» Selected extract:
******

RAW:almond, a collaboration between RAW: Gallery's director Joe Kalturnyk and Deer + Almond's chef/owner Mandel Hitzer produced arguably the most exciting intermingling of art and food since Jesus' visage appeared on toast. For three weeks in January – easily the coldest month in Winnipeg – this pop-up restaurant erected at the convergence of the frozen Red and Assiniboine River treated guests to a wintry dining experience. After successfully selling out last year, the collaborators have already announced 2014 dates as well as the possibility of a design/recipe publication.



Single White Female (Aston Coles) performing at The Full Complement, the first exhibition of One Night Stand

Winnipeg's ability to produce a stunning amount of stellar artists has long been scrutinized by the art world at large. With this many artists, we have always been privy to a multitude of artist-run spaces, but 2013 was a catalyst for three notable new ARCs: the Lewyc Institute of Contemporary Art (LICA), One Night Stand, and Library. Artist-curator Theo Sims launched LICA in April with twenty-three artists: a veritable who's who of Winnipeg contemporary creatives. Located inside Sims' house at 78 Lusted Avenue, LICA exists as a live/work space. Although only presenting two exhibitions in 2013, the magnitude of both are indications of the motivation and savvy Sims possesses. Opening its doors in October, founder Cliff Eyland's gallery Library is "a semi-public, irregular hours experimental art space." Located adjacent to Eyland's studio in the historic Exchange District and having presented two exhibitions, one featuring the work of twenty artists and the other featuring thirty-one, the gallery functions as a rolodex of who-is-making-what. Artist, curator, and co-director at Platform Centre for photographic and digital arts Collin Zipp's One Night Stand is a nomadic gallery, popping up in new venues periodically across the city, that exhibits mostly emerging local artists whose work ranges from sound art to poetry to photography and beyond.

******

» Material:
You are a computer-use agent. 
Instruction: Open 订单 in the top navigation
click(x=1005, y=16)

******

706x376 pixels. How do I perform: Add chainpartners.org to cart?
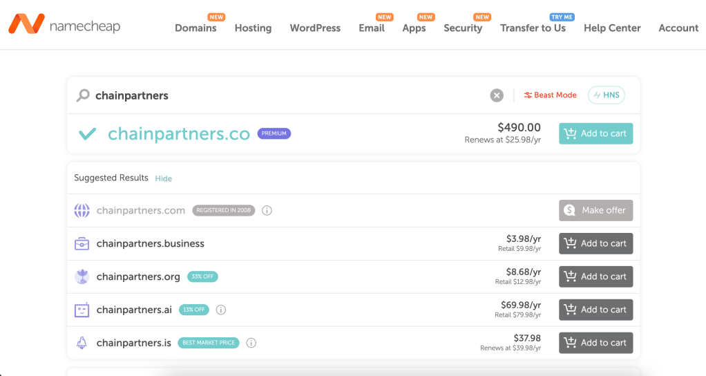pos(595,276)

******

» Instructions for the task:
Rewrite the part of the Winnipeg art scene text above from "RAW:almond, a collaboration" to "a design/recipe publication.", changing "January" to "February".

» Output below:
RAW:almond, a collaboration between RAW: Gallery's director Joe Kalturnyk and Deer + Almond's chef/owner Mandel Hitzer produced arguably the most exciting intermingling of art and food since Jesus' visage appeared on toast. For three weeks in February – easily the coldest month in Winnipeg – this pop-up restaurant erected at the convergence of the frozen Red and Assiniboine River treated guests to a wintry dining experience. After successfully selling out last year, the collaborators have already announced 2014 dates as well as the possibility of a design/recipe publication.